>>>>>
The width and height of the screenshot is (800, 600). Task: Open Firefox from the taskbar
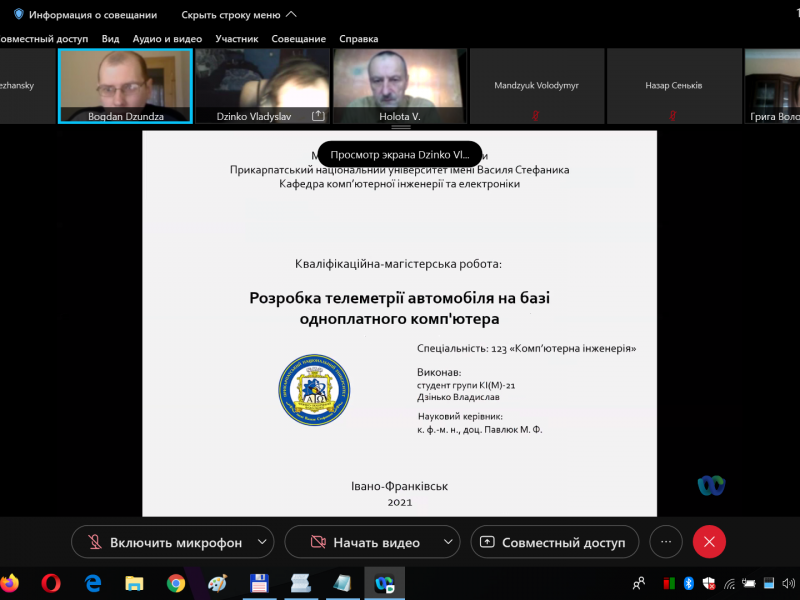10,582
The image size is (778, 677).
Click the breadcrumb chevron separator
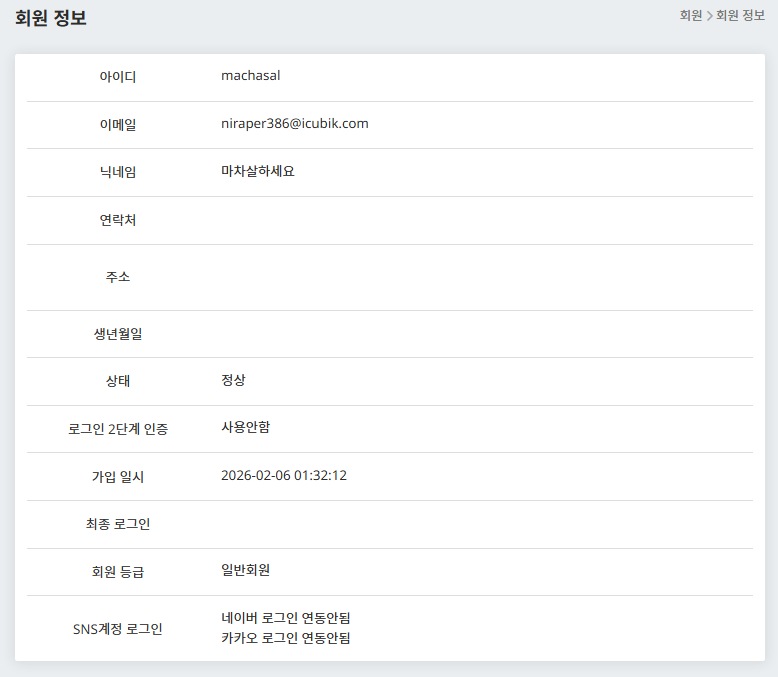point(709,16)
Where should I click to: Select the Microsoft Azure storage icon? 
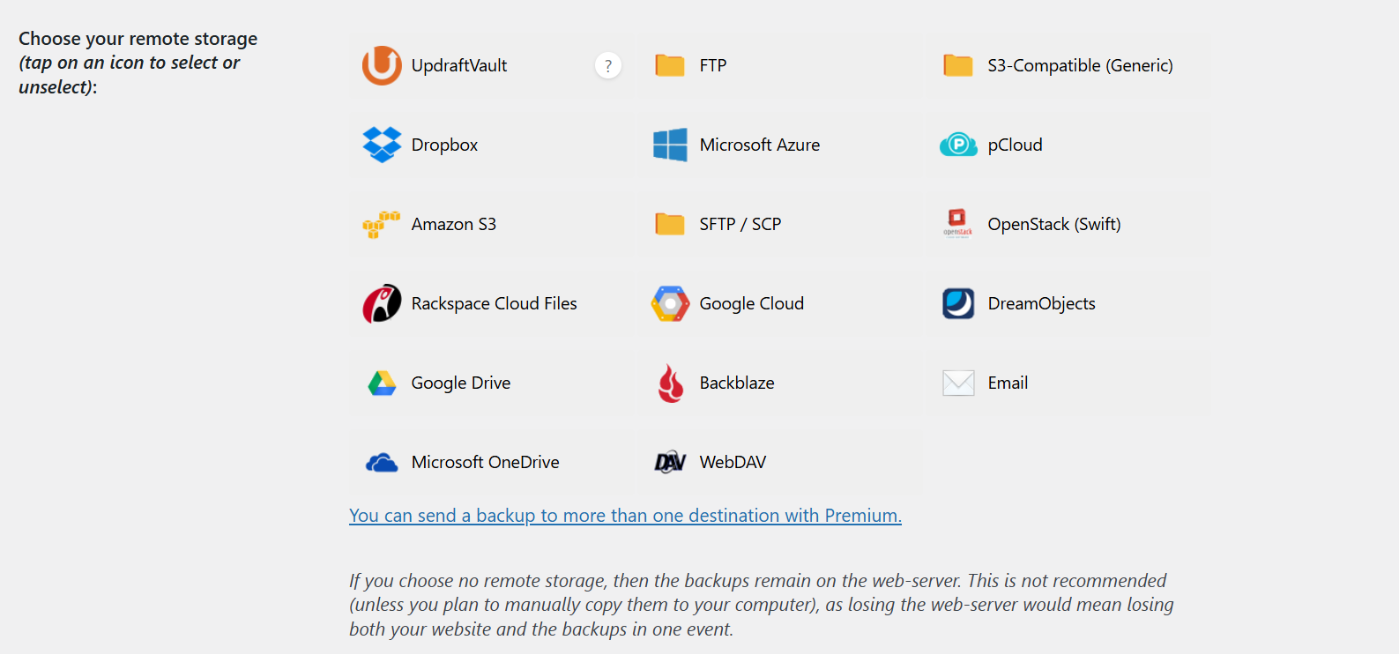668,144
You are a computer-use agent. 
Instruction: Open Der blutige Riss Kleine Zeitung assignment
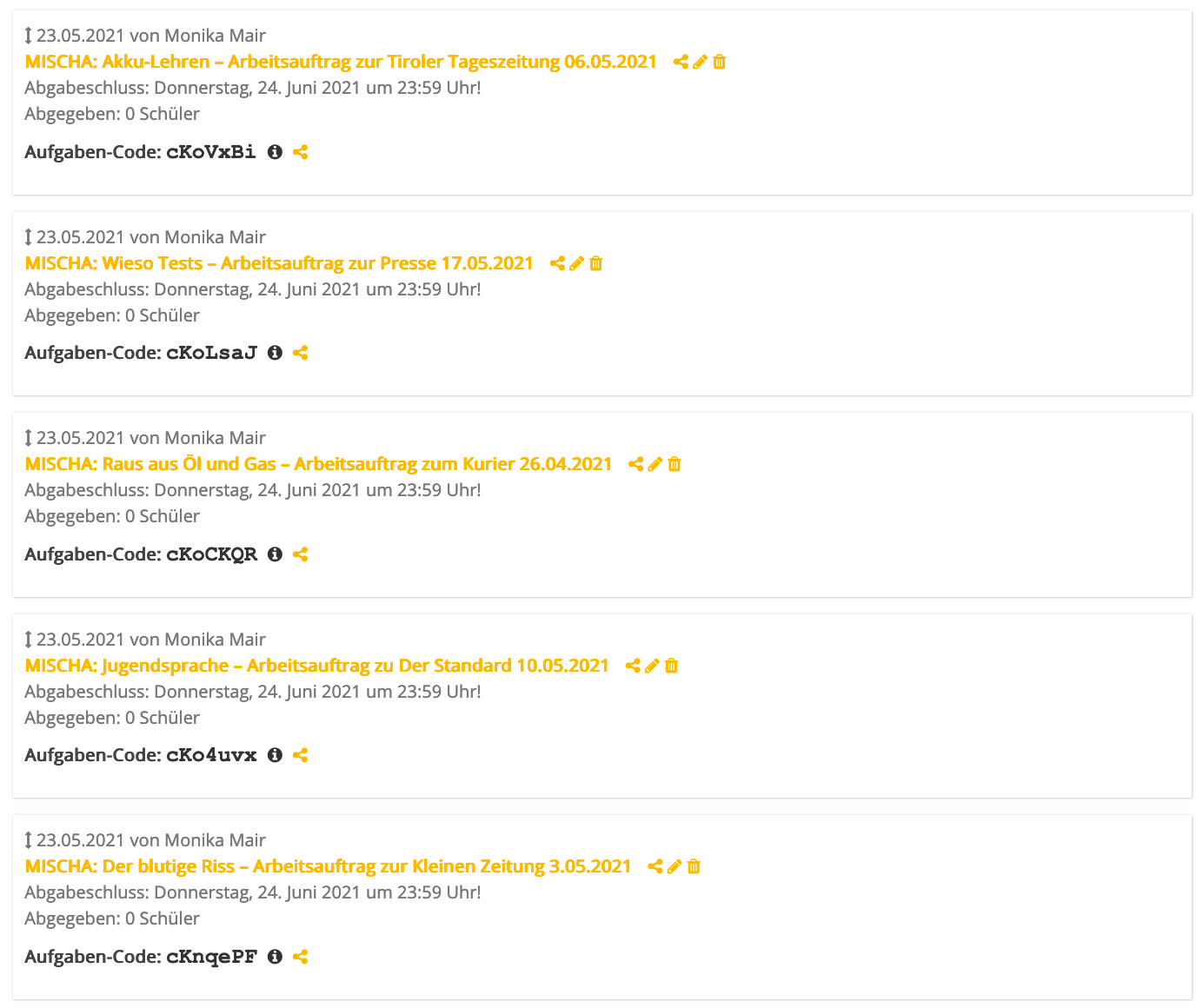[329, 866]
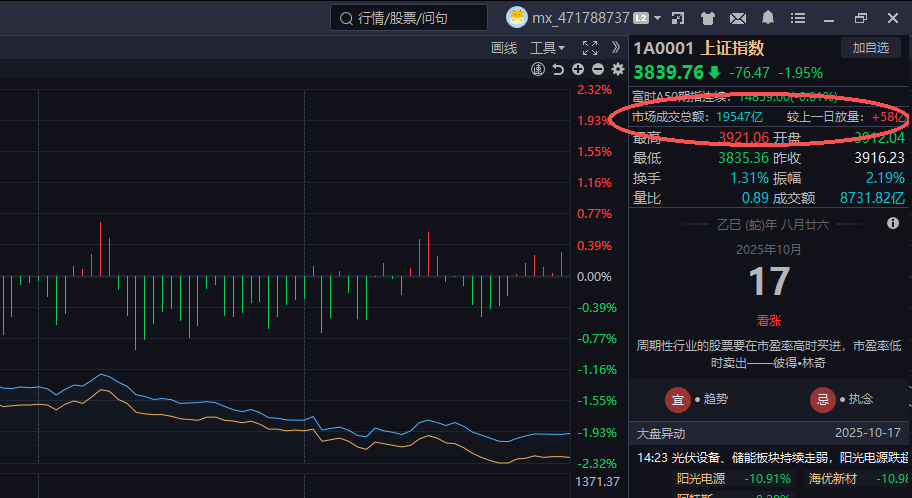Open the notifications bell icon

tap(768, 18)
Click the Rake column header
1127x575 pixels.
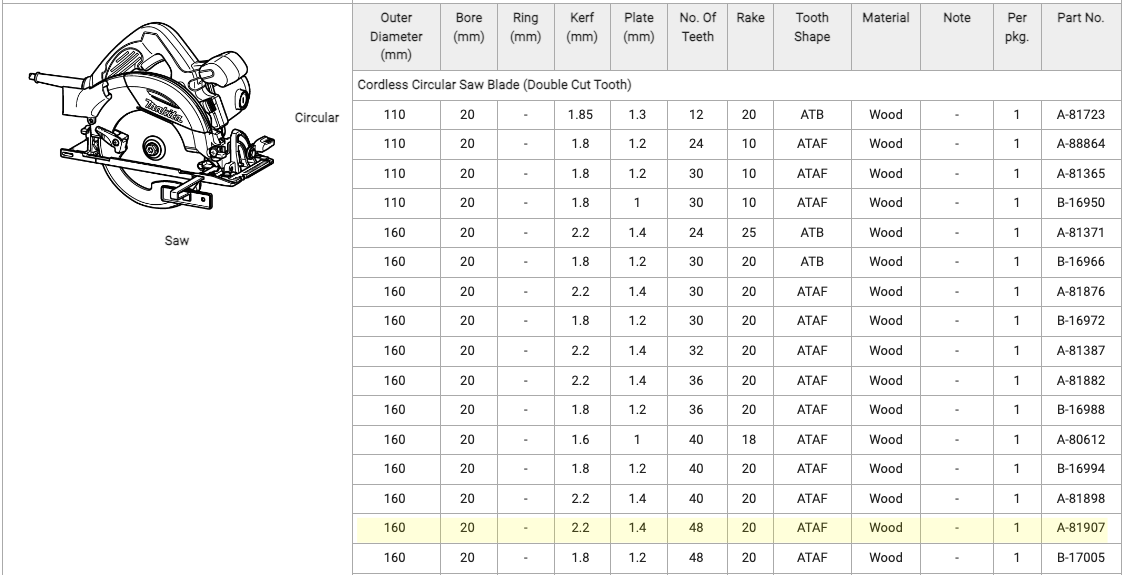pyautogui.click(x=749, y=19)
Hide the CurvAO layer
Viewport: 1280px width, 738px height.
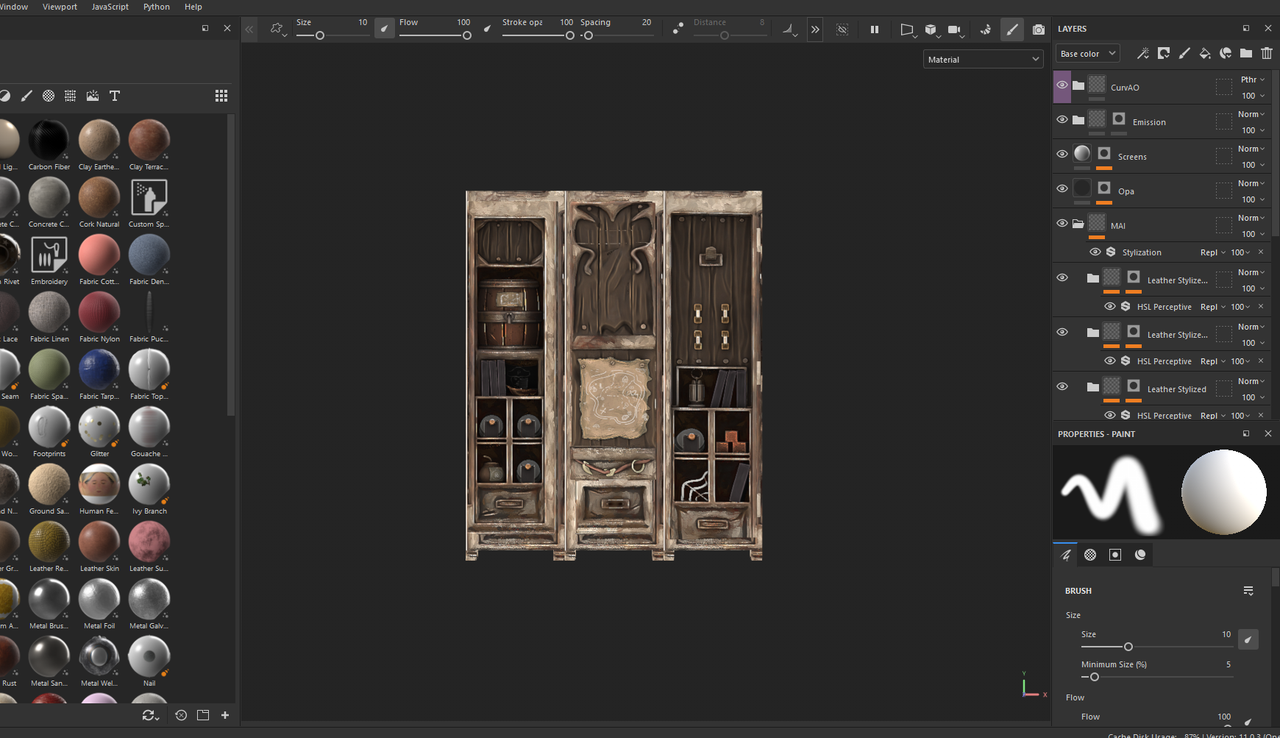tap(1062, 86)
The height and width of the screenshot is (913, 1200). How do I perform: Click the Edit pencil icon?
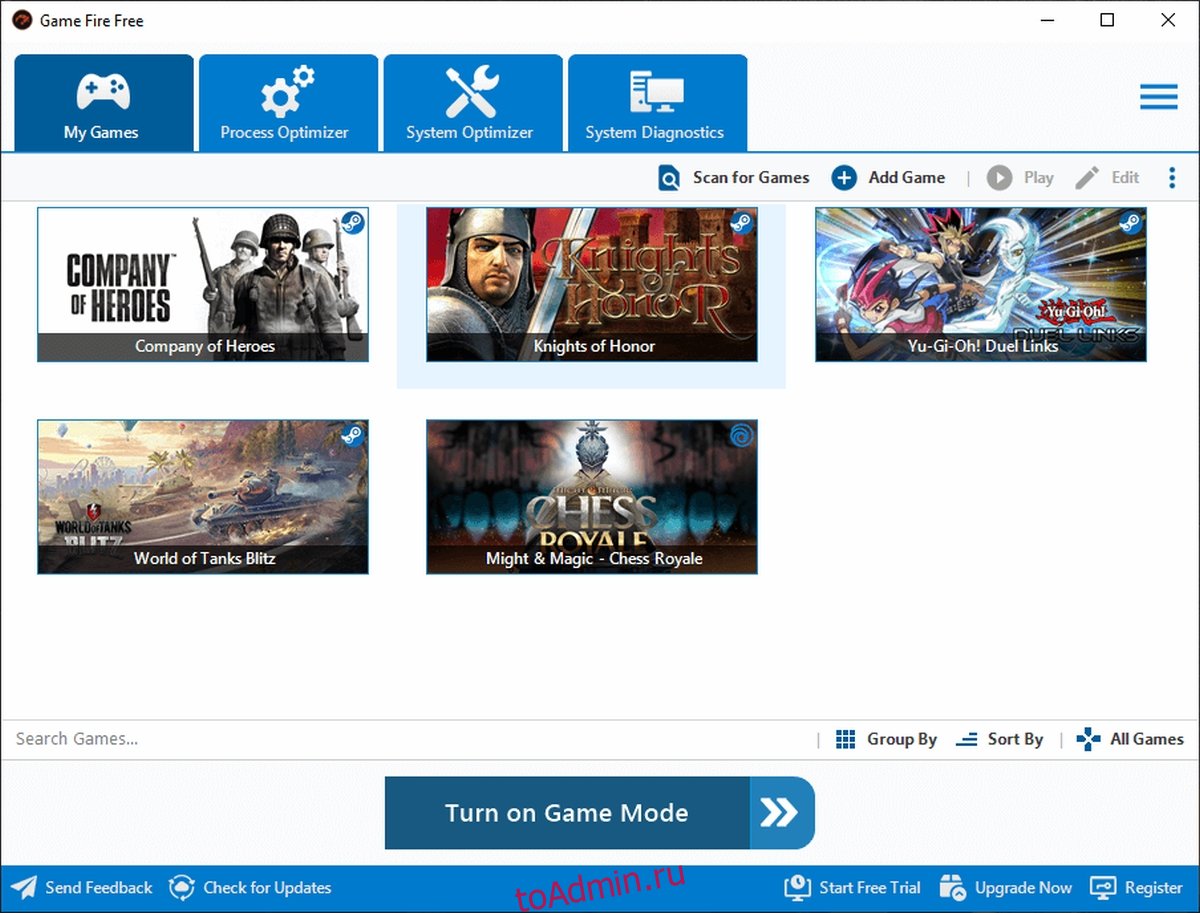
<<<<<
Directions
Copying starts at the line containing "Click the Rake column header" and ends at the last line of the material above; repeat only those lines exactly and omit the pictures.

Completed exercise
Click the Rake column header
1127x575 pixels.
pyautogui.click(x=749, y=19)
Hide the CurvAO layer
Viewport: 1280px width, 738px height.
tap(1062, 86)
The height and width of the screenshot is (913, 1200). How do I perform: Click the Edit pencil icon?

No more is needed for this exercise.